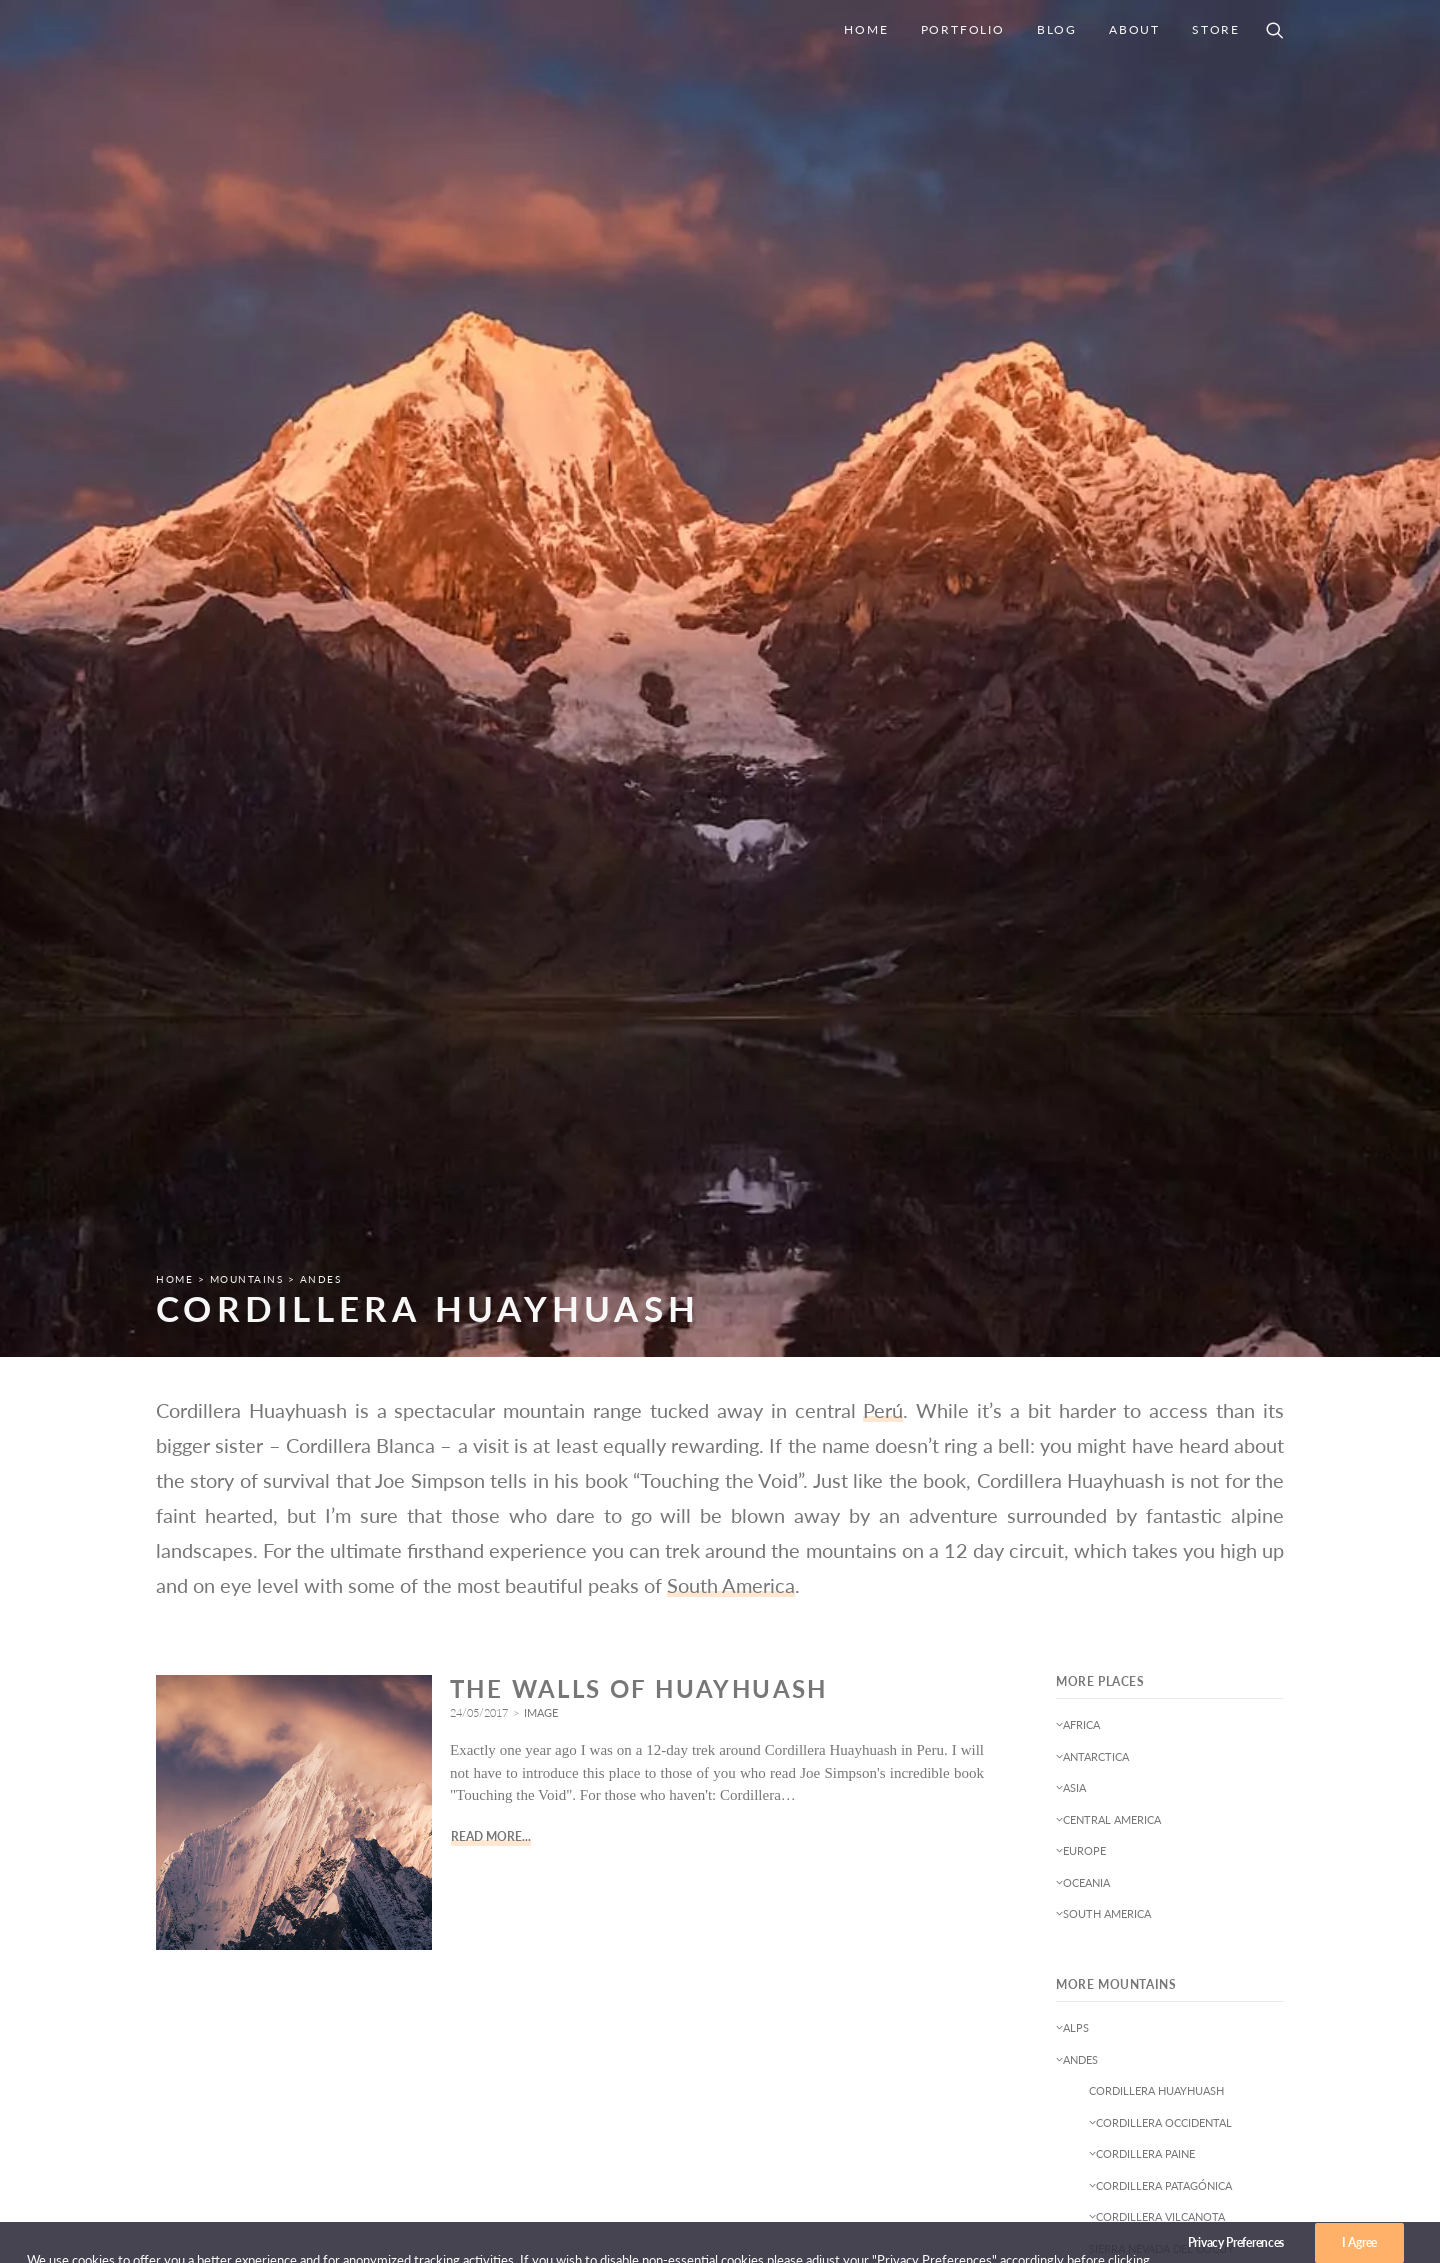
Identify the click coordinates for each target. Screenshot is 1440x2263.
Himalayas (1089, 1386)
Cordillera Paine (1142, 1228)
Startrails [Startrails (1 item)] (1092, 1807)
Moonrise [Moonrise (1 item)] (1199, 1691)
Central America (1108, 894)
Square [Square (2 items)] (1243, 1778)
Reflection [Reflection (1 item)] (1093, 1778)
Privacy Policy (922, 2029)
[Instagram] (1232, 2111)
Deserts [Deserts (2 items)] (1185, 1604)
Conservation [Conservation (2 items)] (1102, 1604)
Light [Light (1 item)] (1243, 1662)
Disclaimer (910, 2056)
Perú (883, 485)
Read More (486, 911)
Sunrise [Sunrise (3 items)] (1164, 1807)
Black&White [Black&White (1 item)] (1099, 1575)
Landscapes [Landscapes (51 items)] (1095, 1662)
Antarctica (1092, 831)
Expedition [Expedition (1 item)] (1093, 1633)
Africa (1078, 799)
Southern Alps (1103, 1417)
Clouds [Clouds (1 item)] (1179, 1575)
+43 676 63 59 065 (1217, 2018)
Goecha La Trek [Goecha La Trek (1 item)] (1189, 1633)
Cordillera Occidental (1160, 1197)
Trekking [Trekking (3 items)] (1087, 1836)
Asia (1071, 862)
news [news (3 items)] (1193, 1720)
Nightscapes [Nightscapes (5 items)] (1097, 1749)
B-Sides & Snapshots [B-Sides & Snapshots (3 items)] (1120, 1546)
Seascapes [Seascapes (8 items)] (1174, 1778)
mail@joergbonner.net (1212, 1999)
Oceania (1083, 957)
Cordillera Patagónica (1160, 1260)
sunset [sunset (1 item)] (1225, 1807)
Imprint (899, 2003)
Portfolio (963, 29)
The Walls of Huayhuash (639, 763)
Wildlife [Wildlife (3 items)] (1227, 1836)
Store (1216, 29)
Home (866, 29)
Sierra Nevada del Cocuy (1161, 1323)
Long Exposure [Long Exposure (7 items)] (1106, 1691)
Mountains (247, 354)
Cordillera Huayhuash (1156, 1165)
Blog (1057, 29)
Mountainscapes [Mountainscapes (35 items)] (1110, 1720)
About (1134, 29)
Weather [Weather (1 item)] (1158, 1836)
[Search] (1275, 29)
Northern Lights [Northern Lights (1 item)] (1203, 1749)
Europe (1081, 925)
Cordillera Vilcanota (1157, 1291)
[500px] (1267, 2111)
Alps (1072, 1102)
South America (731, 660)
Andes (321, 354)
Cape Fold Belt (1103, 1354)
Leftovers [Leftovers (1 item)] (1178, 1662)
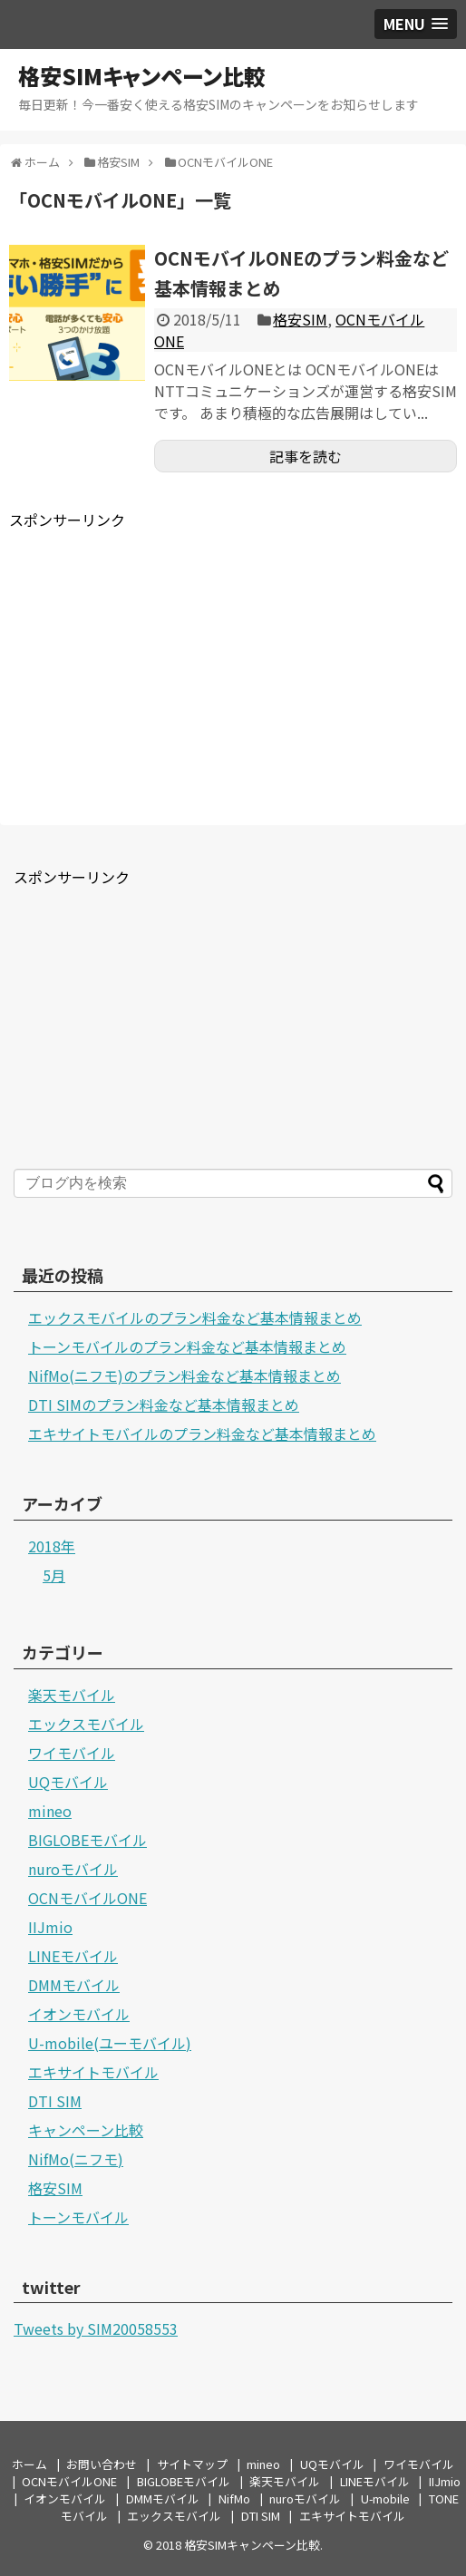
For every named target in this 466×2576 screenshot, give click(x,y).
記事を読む (305, 456)
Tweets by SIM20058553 (96, 2328)
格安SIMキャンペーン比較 (142, 76)
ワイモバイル (71, 1753)
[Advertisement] (161, 657)
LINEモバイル (73, 1956)
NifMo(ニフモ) (75, 2159)
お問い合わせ (101, 2464)
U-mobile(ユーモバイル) (109, 2043)
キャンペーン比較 (85, 2130)
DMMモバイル (74, 1985)
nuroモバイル (73, 1869)
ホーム (29, 2464)
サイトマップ (192, 2464)
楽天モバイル (71, 1695)
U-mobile (385, 2498)
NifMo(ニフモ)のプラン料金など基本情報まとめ (184, 1375)
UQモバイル (68, 1782)
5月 (54, 1575)
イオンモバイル (79, 2014)
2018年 (51, 1546)
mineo (50, 1811)
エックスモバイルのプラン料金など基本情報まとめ (195, 1317)
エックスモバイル (86, 1724)
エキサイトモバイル (93, 2072)
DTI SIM (55, 2101)
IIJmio (50, 1927)
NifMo (234, 2498)
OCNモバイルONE (87, 1898)
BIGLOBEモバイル (87, 1840)
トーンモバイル (78, 2217)
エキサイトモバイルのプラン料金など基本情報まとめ (202, 1433)
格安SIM (300, 319)
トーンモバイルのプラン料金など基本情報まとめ (187, 1346)
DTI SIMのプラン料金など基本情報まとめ (163, 1404)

★ ★ ★ ★ ★ ★ ★

**Written exercise:** Find every line in the data above that contains the string "click", and copy each of those lines in full. Letter case counts when matching.

**Answer for the task:**
Identify the click coordinates for each target. Screenshot is 1440x2263.
For every named target in this 466×2576 screenshot, give click(x,y).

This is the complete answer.